The code has been in existence for about 7 years now in various forms. I'm not the original author, though I've probably replaced about half of it as our needs change.
At the core, there is a shared memory cache that Apache children attach to. As data is pulled out of LDAP, it's jammed into that cache. I'm also storing negative entries in order to prevent against DOS situations. Data is expired after a configurable time frame. The expiration is handled by a separate daemon.
So, about a week ago, we started having issues with nodes locking up. The expiry daemon was sitting at around 100% CPU and Apache would not answer requests. An strace on the expiry process showed no system calls.
These are the fun ones. Probably stuck in a while loop due to a buffer overrun or some such problem.
Well, I stuck some debug code into the expiration process and I see the following:
expire: big long string with lots of spaces in it.. more than 128 bytes long ending in arealdomain.com???????
The question marks being the terminal chars for "I don't know how to render that!" Turns out that uncovered a bug in that domains over 127 chars were not NULL terminated when added to the negative cache.

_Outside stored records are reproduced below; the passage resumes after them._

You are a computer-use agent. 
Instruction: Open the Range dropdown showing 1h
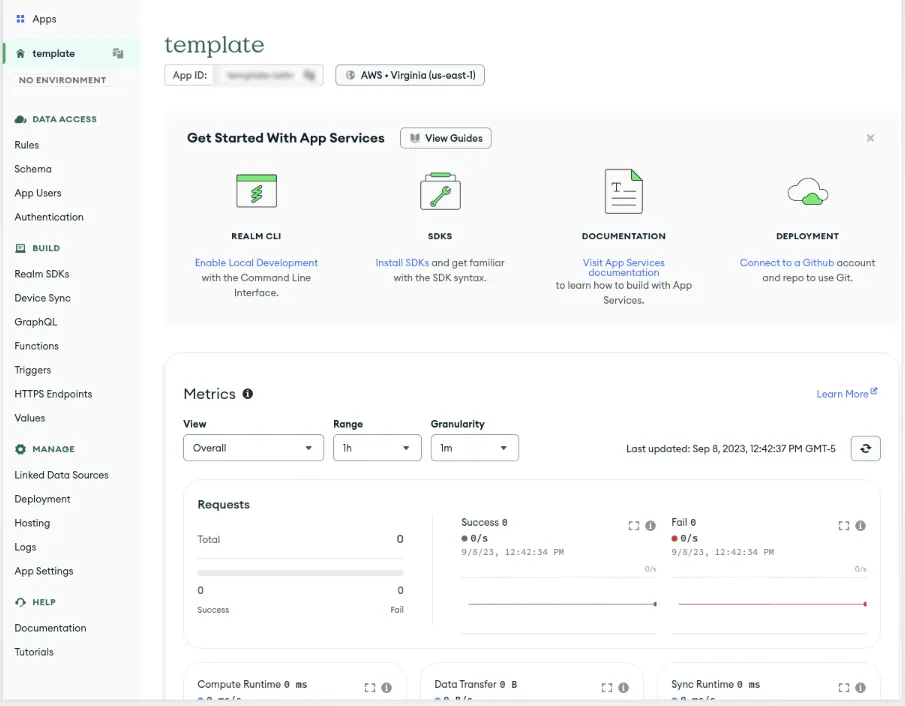(377, 448)
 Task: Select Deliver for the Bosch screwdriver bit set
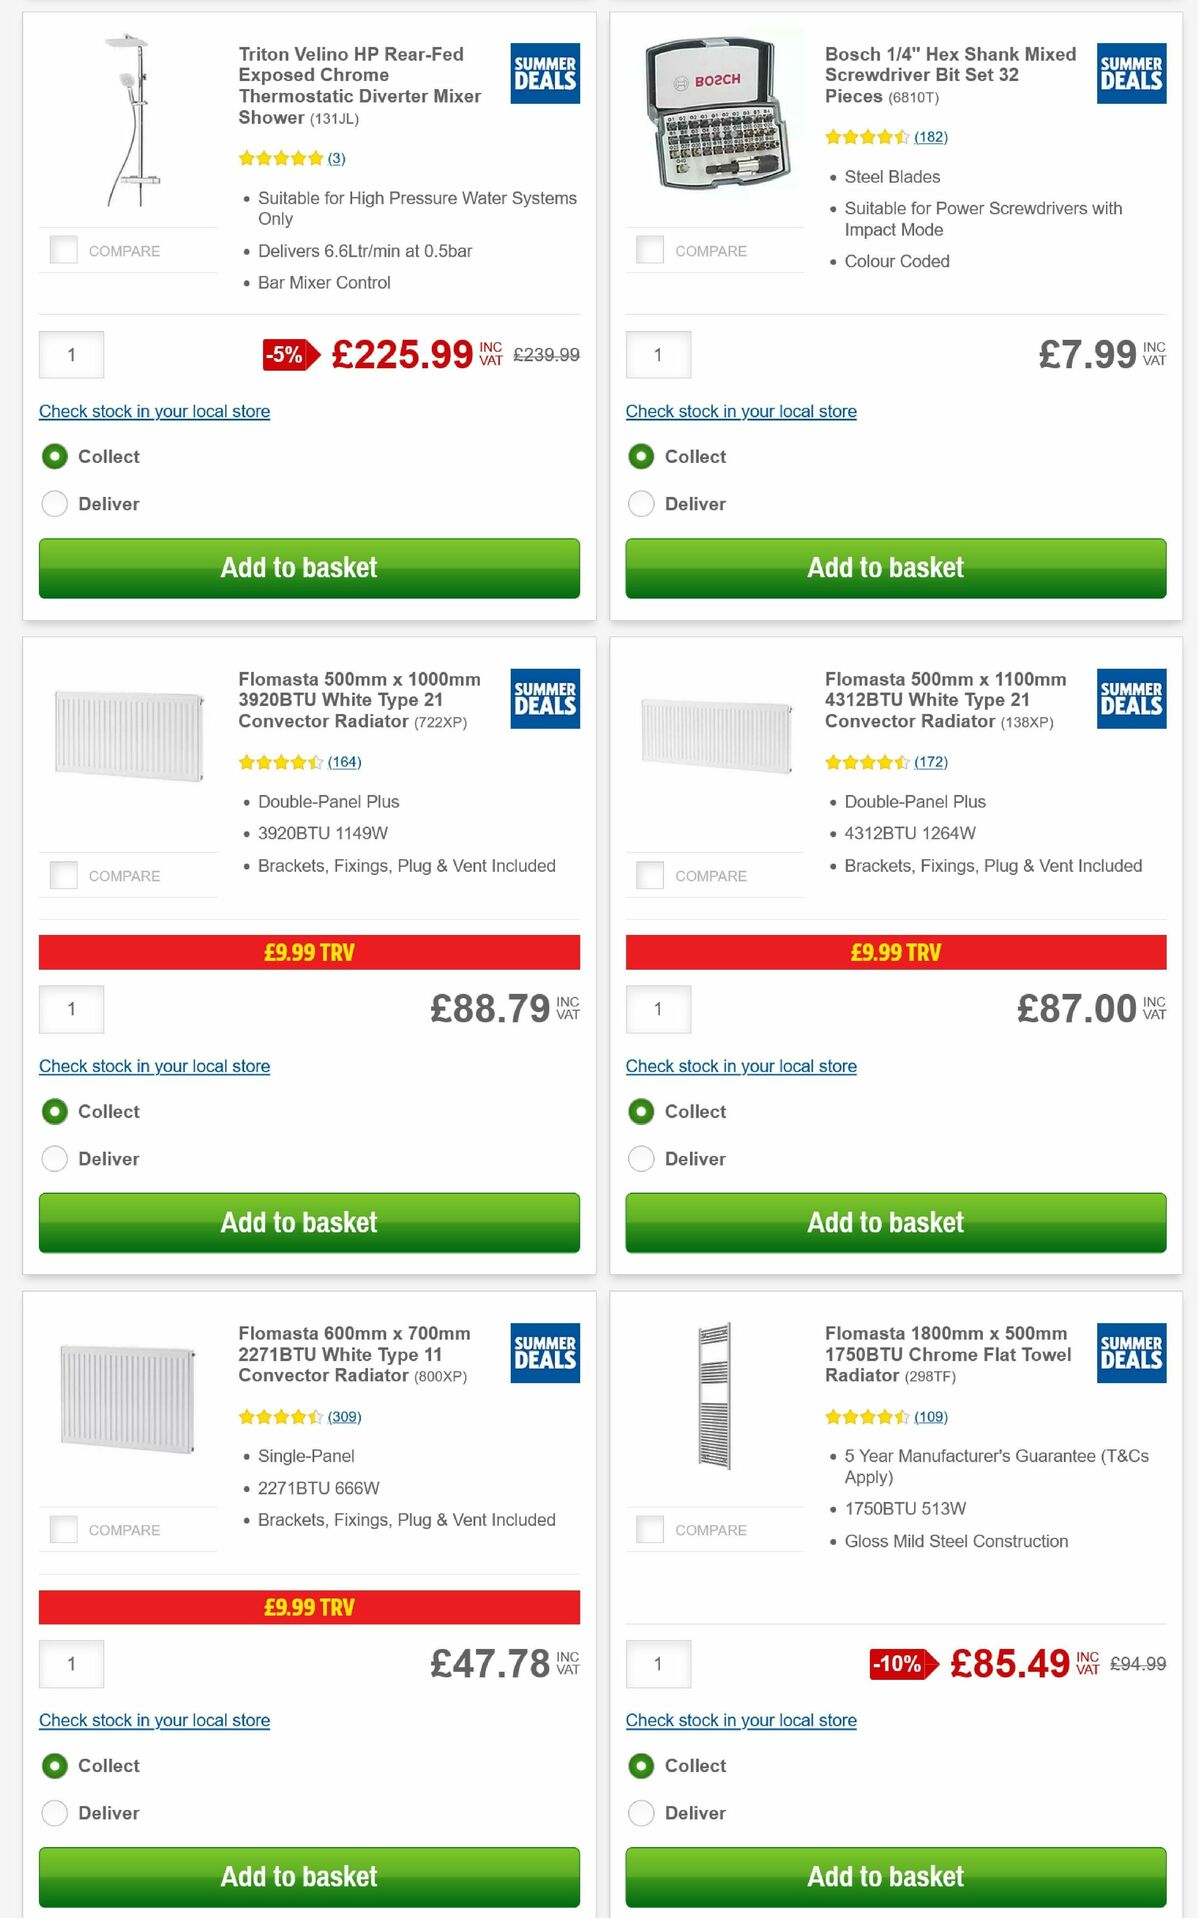coord(641,503)
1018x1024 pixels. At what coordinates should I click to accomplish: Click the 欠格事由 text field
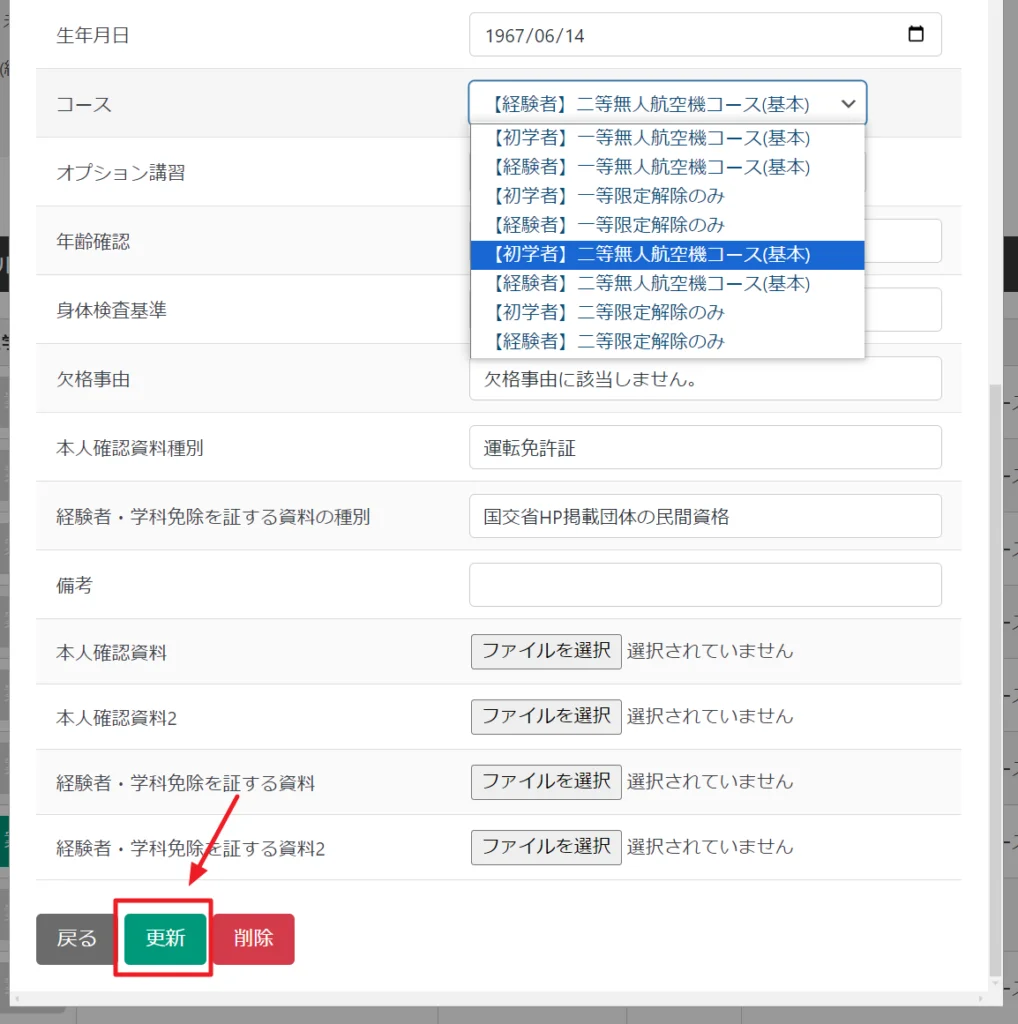point(705,379)
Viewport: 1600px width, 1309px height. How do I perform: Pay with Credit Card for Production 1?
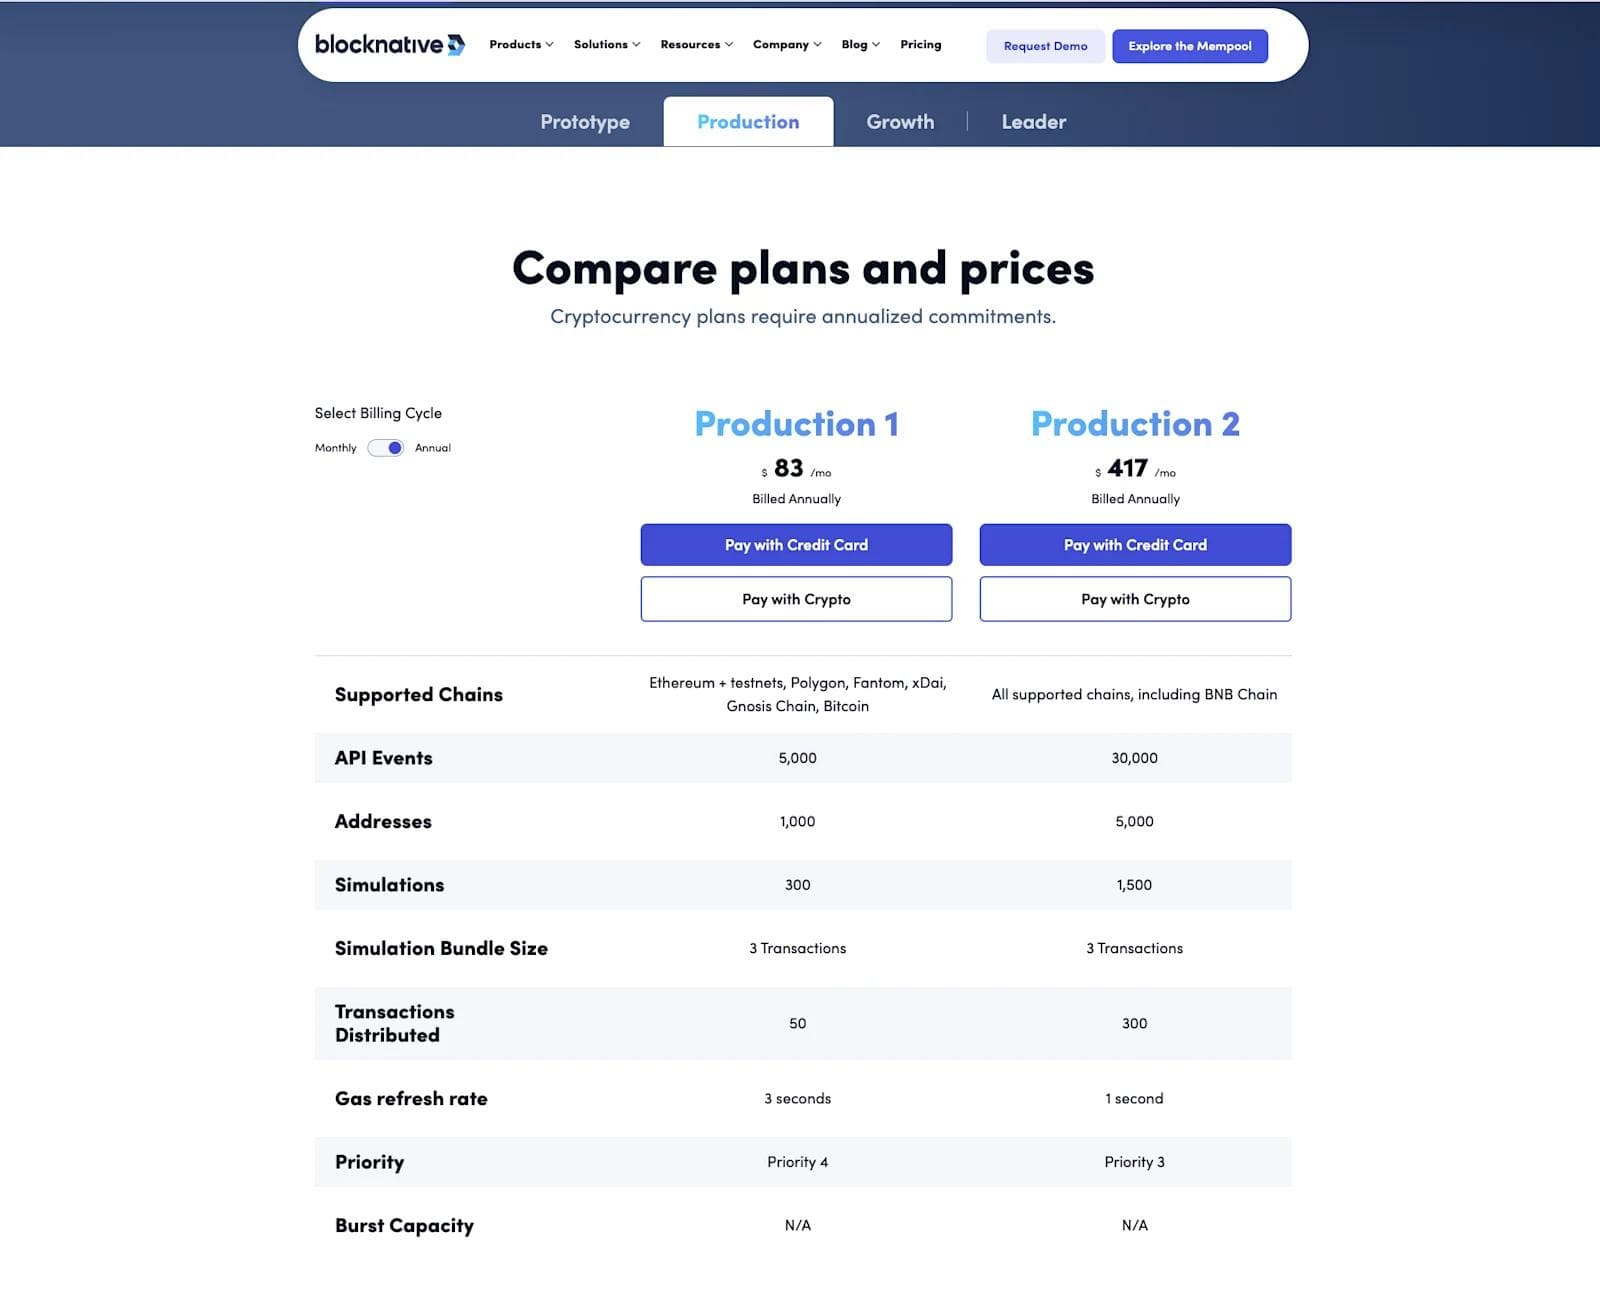click(796, 545)
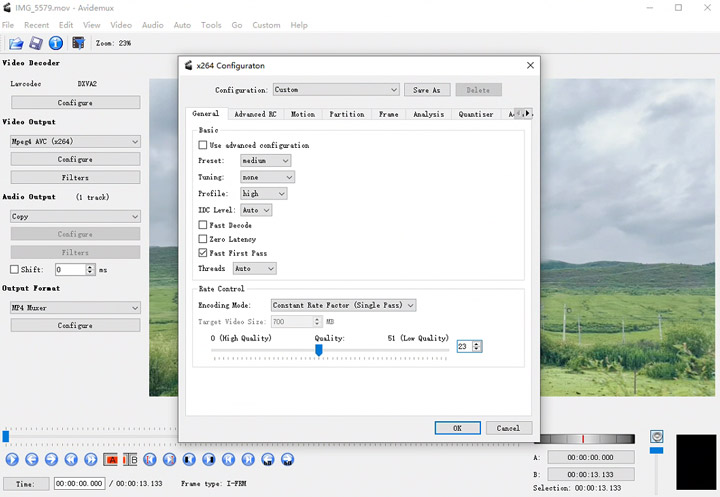Set selection start marker A
720x497 pixels.
109,459
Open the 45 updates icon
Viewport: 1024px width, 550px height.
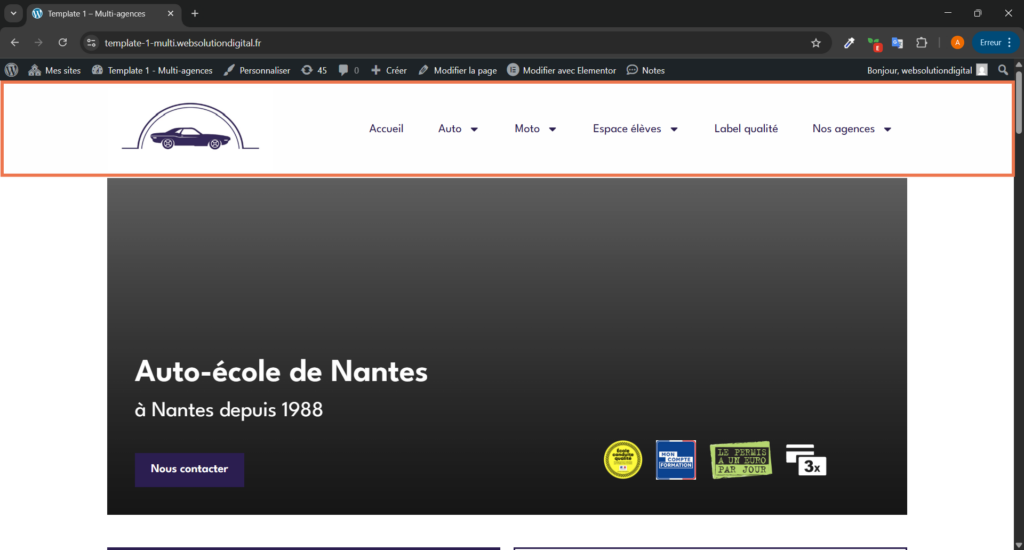pos(314,70)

In digging further, I checked my access logs. It turns out it was GoogleBot sending that big long string of junk as a 'Host:' header. Each time GoogleBot would hit a specific site on my platform, it would pass that in. It's amazing to me that we've not had this problem before and that GoogleBot was the first agent to trigger it...
Of course, it could always be a fraudulent user agent as I forgot to check the IP ownership before I ditched the logs...